Conceivably, we could get interrupted during either stream_select() or fwrite(). We're only dealing with EINTR when it interrupts stream_select() right now. Let me see if I can get fwrite() to EINTR.

1020–1032

We now expect this callsite to "regularly" emit EINTR errors as part of normal operation -- what should we do about that? Generate a log full of known-meaningless errors? Add a preg_match() filter to exclude these specific English-language error strings from this specific callsite?

src/utils/utils.php
1020–1032

Good point. I'm just thinking it's pretty lucky that the Discourse reporter had the time, inclination, and ability to track this issue down to the extent that they did, and I don't know what we'd do the next time we got a "run this script in a loop for 8 hours to repro" issue.

I can't get signals during fwrite() to do anything. I did something like this:

<?php

pcntl_async_signals(true);
error_reporting(E_ALL | E_STRICT);
set_error_handler('onerror');
pcntl_signal(SIGHUP, 'onsignal');

xlog('This process PID: %s.', getmypid());

$stdout = fopen('php://stdout', 'w');
if (!$stdout) {
  throw new Exception(pht('Unable to open stdout.'));
}

stream_set_blocking($stdout, 0);

$start = time();
$total = 0;
while (time() < $start + 10) {
  $buf = str_repeat('a', 1024 * 1024);
  $result = fwrite($stdout, $buf);
  if ($result !== strlen($buf)) {
    xlog('! %s', json_encode($result));
  } else {
    $total += $result;
  }
}

xlog('Wrote %d bytes.', $total);

function onerror($errno, $errstr) {
  xlog('%d: %s', $errno, $errstr);
}

function onsignal($signo) {
  xlog('Got signal %d', $signo);
}

function xlog() {
  $args = func_get_args();
  fwrite(STDERR, call_user_func_array('sprintf', $args)."\n");
}

Then ran that as:

$ php -f test.php > /dev/null

...and HUP'd it a bunch of times in another window.
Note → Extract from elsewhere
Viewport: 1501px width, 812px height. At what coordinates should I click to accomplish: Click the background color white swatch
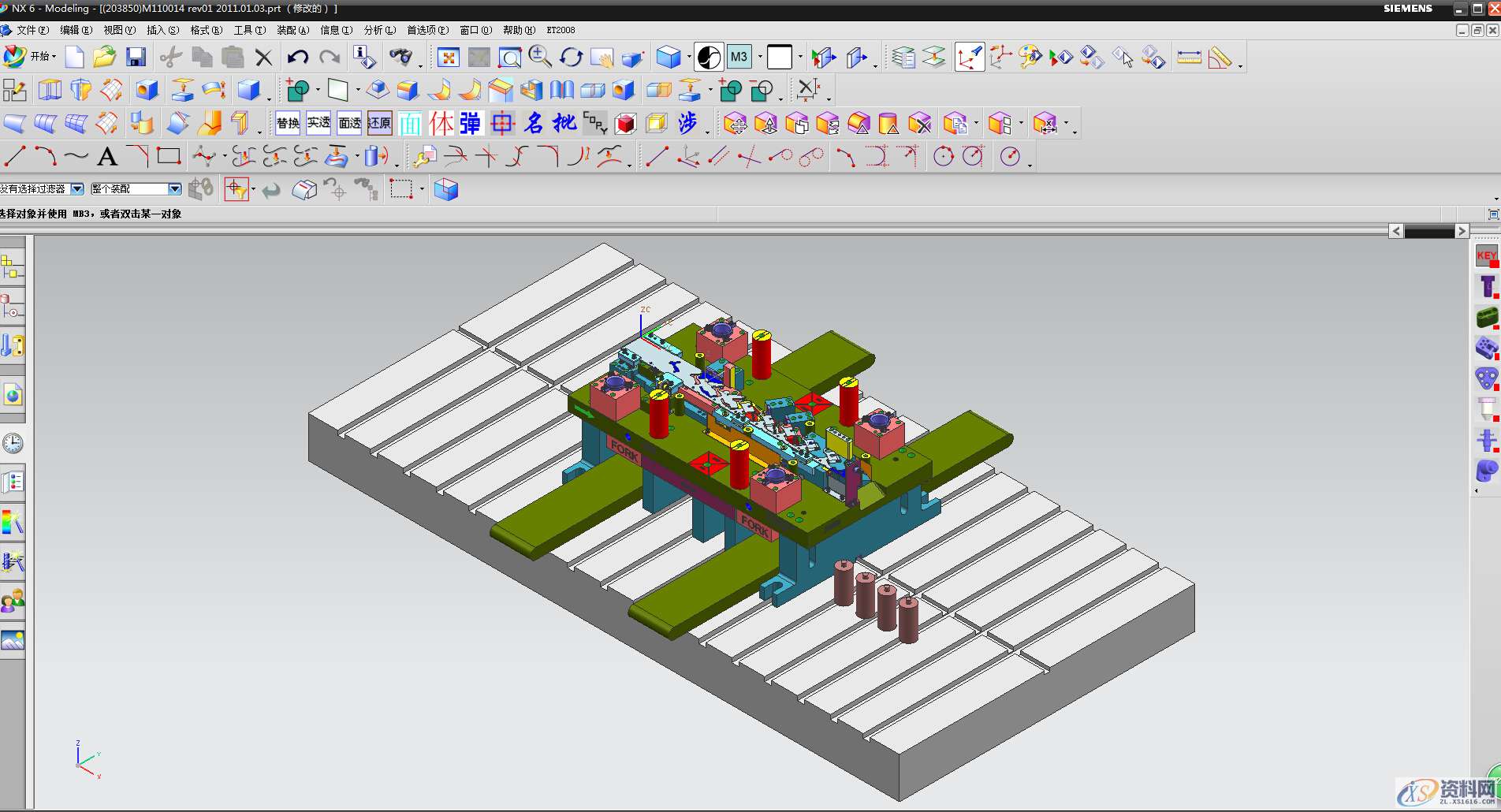click(779, 57)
But fwrite() never faltered:

$ php -f test.php > /dev/null
This process PID: 69251.
Got signal 1
Got signal 1
Got signal 1
Got signal 1
Got signal 1
Got signal 1
Got signal 1
Got signal 1
Got signal 1
Got signal 1
Got signal 1
Got signal 1
Got signal 1
Got signal 1
Got signal 1
Got signal 1
Got signal 1
Got signal 1
Got signal 1
Got signal 1
Wrote 77456211968 bytes.
  • Fix "fread()" typo.
  • Explicitly note that signals during fwrite() don't have any apparent effect.

I can't get signals during fwrite() to do anything.
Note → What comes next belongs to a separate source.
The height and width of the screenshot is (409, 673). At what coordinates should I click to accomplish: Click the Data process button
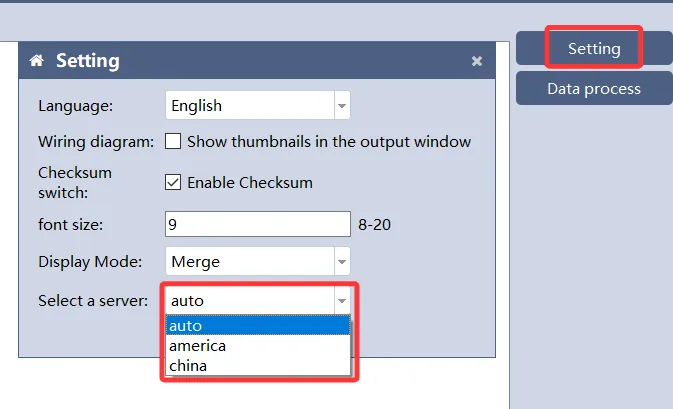point(593,89)
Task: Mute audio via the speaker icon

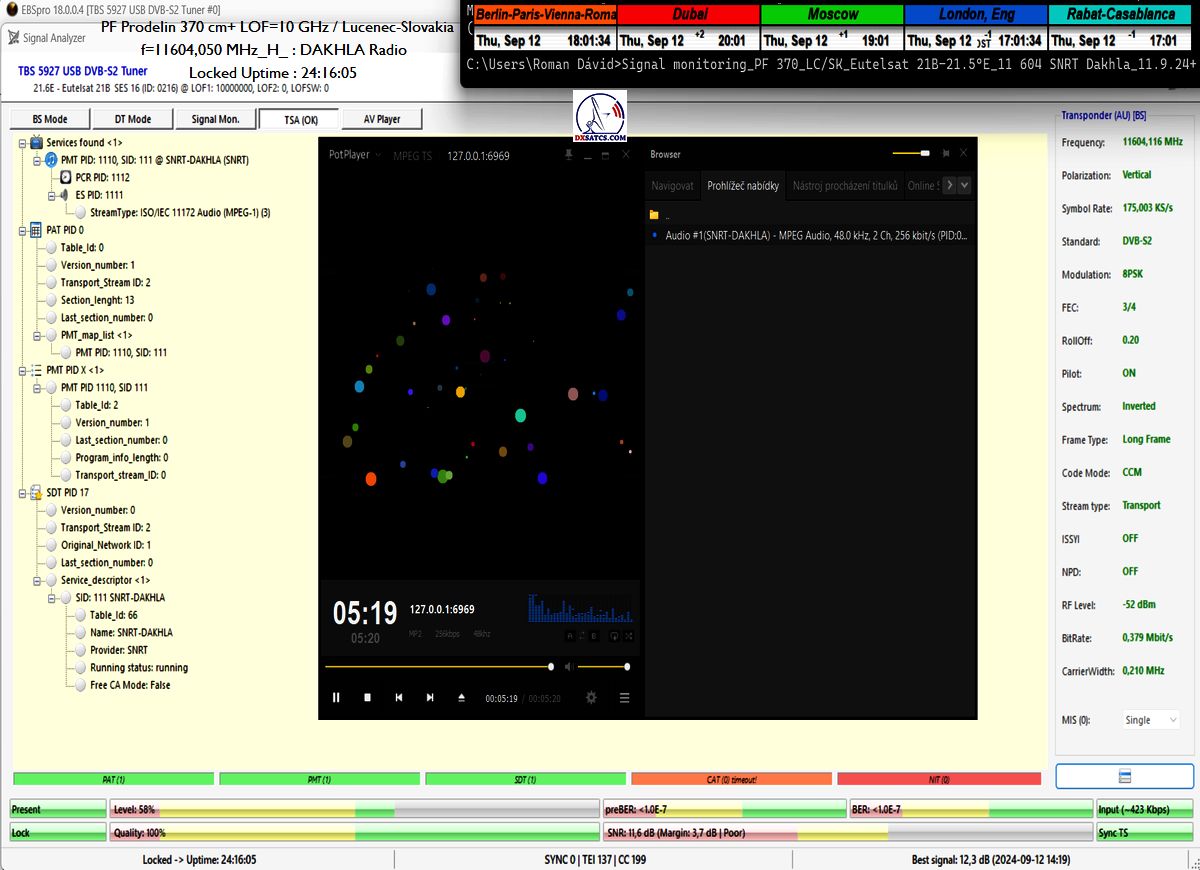Action: tap(567, 667)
I think doing a shell redirect to /dev/null will result in fwrites that return instantly (or even if they don't, maybe 1MB is too tiny of a window to interrupt. If you really wanted to run this to ground, you could probably put [[ https://linux.die.net/man/1/pv | pv ]] in the shell pipeline with a rate limit, but I'm satisfied with our current level of understanding of this issue.

This revision is now accepted and ready to land.Feb 5 2019, 8:07 PM

Ah, good call. php -f test.php | tee /dev/null > /dev/null is good enough to block the pipe as long as the buffer is at least ~512 bytes on my machine, and larger buffer sizes hit a lot of 0-length EAGAIN writes and not-the-full-size-of-the-buffer writes.
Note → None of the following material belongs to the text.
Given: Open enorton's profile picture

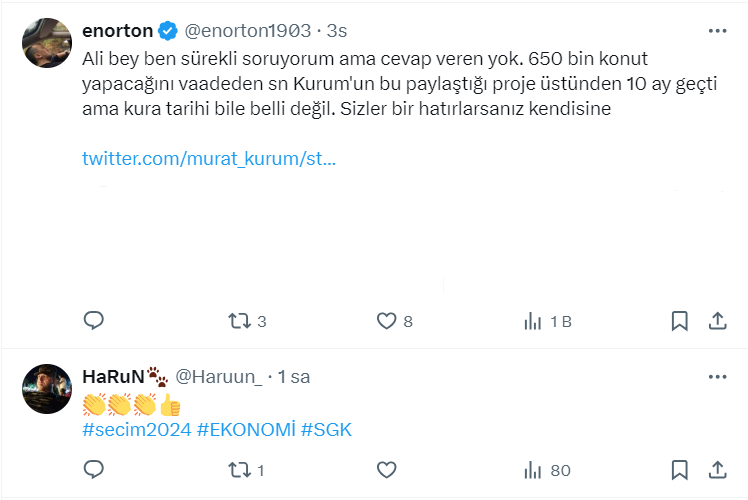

But, I still can't get it to do anything interesting when I SIGHUP it.

But, I still can't get it to do anything interesting when I SIGHUP it.

Looking at the docs for pcntl_signal, the last argument is restart_syscalls, which is implicitly true if not specified. Possibly the culprit?

I also traced fwrite() down through the PHP source to possibly end up here (at least, when we're writing to stdout):

static size_t php_output_stdout(const char *str, size_t str_len)
{
	fwrite(str, 1, str_len, stdout);
	return str_len;
}

...wherein the return value of fwrite() (in C) is ignored and str_len is returned unconditionally. This is a very PHP function. ¯\_(ツ)_/¯

(I think that's possibly an "emergency" implementation used during startup/shutdown before everything else is actually active, I'm not terribly familiar with the PHP source and there are several layers of indirection and function pointers around stream handling.)

...wherein the return value of fwrite() (in C) is ignored and str_len is returned unconditionally.

ohwellok

I think that's not really where we end up, more likely php_stdiop_write() instead? That checks the return value and replaces it with 0 if it looks like it might prevent us from continuing. Very helpful!

		int bytes_written = write(data->fd, buf, count);
		if (bytes_written < 0) return 0;
This revision was automatically updated to reflect the committed changes.